RUTH SUNDERLAND: An independent Bank of England may have its flaws, but it is better than the alternative
- Debate has raged over whether Bank of England was right to raise interest rates
- This masks deeper questions: is inflation-targeting the right regime?
- Inflation targeting was introduced in 1992
- Concept of inflation-targeting inextricably linked with Bank’s independence
Debate has raged over whether the Bank of England was right to raise interest rates.
This masks deeper questions: is inflation-targeting the right regime? And has the Bank got its eye on the ball, or is it at risk of being distracted by climate change, rows over historical links to the slave trade and even by the fact that many staff are working from home?
The concept of inflation-targeting is inextricably linked with the Bank’s independence. Both are now so familiar they are taken for granted, though in fact they are relatively recent.
Questions: Has the Bank got its eye on the ball, or is it at risk of being distracted?
Inflation targeting was introduced in 1992, shortly after the UK’s exit from the European Exchange Rate Mechanism. Independence came in 1997, as one of the first acts of Labour chancellor Gordon Brown.
The thinking was that politicians could not be trusted with monetary policy, because they would be too tempted to inflate the economy and muck about with interest rates for electoral purposes. Far better to leave such important matters to a grown-up, in other words, the Governor.
The implicit presumption that the big beasts of central banking, including current governor Andrew Bailey, can be trusted to navigate crises, is coming under scrutiny. If the Bank fails to stop inflation, those seeds of doubt risk turning into real jeopardy.
To have handed over such an enormous amount of power to unelected financial officials is, when one thinks about it, extraordinary. Independence is seen as good because it seems to have succeeded: the Bank, until now, appeared to have squelched inflation. No mean achievement, considering it had peaked at 27 per cent in 1975, and ran at an average of nearly 6 per cent a year in the 1980s.
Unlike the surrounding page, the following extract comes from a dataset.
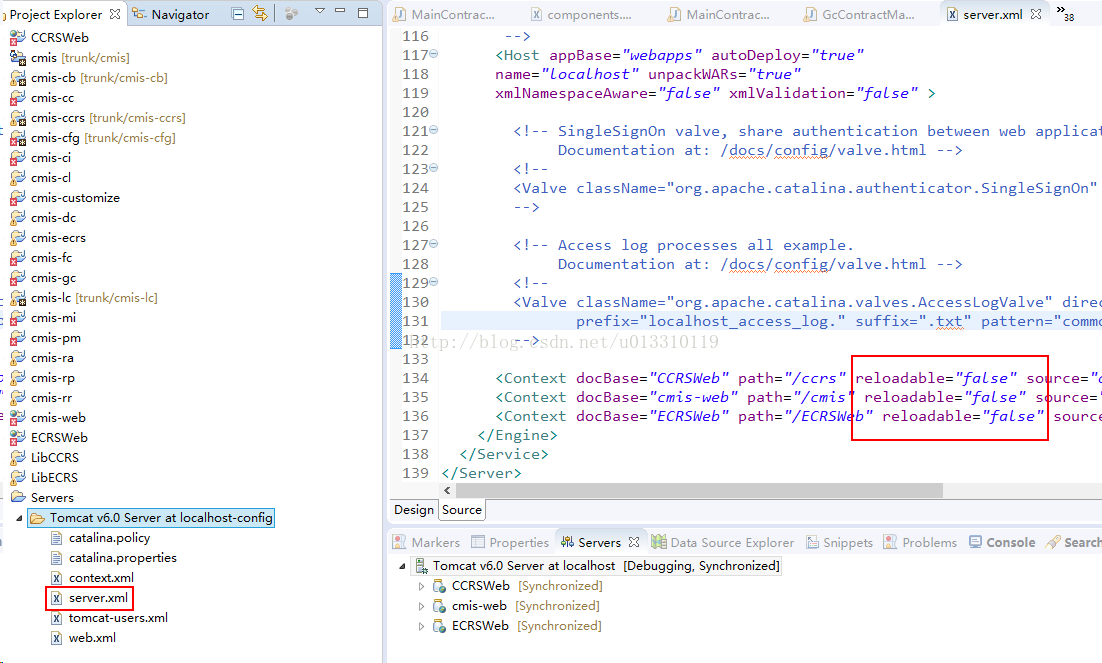Click the Data Source Explorer tab icon
Viewport: 1102px width, 663px height.
pos(658,542)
Since then, we have enjoyed low inflation and low interest rates. But can the Bank really take all the credit, or has much of it been a happy coincidence?
Let’s concede some of the plaudits to Threadneedle Street. But there have also been some major anti-inflationary forces outside central bankers’ remit, including the advance of technology, lower barriers to trade and increased global competition.
And price stability isn’t everything.
As we now know, the global financial system had become unstable due to the build-up of toxic debt, which central bankers failed to prevent and which led to the credit crisis.
Yet the Bank of England emerged from that cataclysm even more powerful, gaining control over areas of financial regulation and supervision that had been split with other authorities. Bailey and other officials deserve our gratitude for the fact the commercial banks entered the Covid crisis with their balance sheets in much stronger shape than they were a dozen years ago.
But there are worries that the Bank is straying away from its core purpose when it needs a laser focus on protecting the economy from the effects of the pandemic.
There have, however, been sideshows. It has been accused of ‘going woke’ after deciding to remove oil paintings and busts of former officials linked to the slave trade.
Ex-governor Mervyn King criticised its involvement in climate change, after the Chancellor changed its mandate to include supporting the change to net zero.
However worthy these causes, the Bank cannot be expected to solve every social problem. It should stick to its main job: to promote the good of the people of the United Kingdom by controlling inflation and keeping the financial system safe.
If it fails in that, independence will come under threat, and that would be dangerous. An independent Bank may have its flaws, but it is better than the alternative.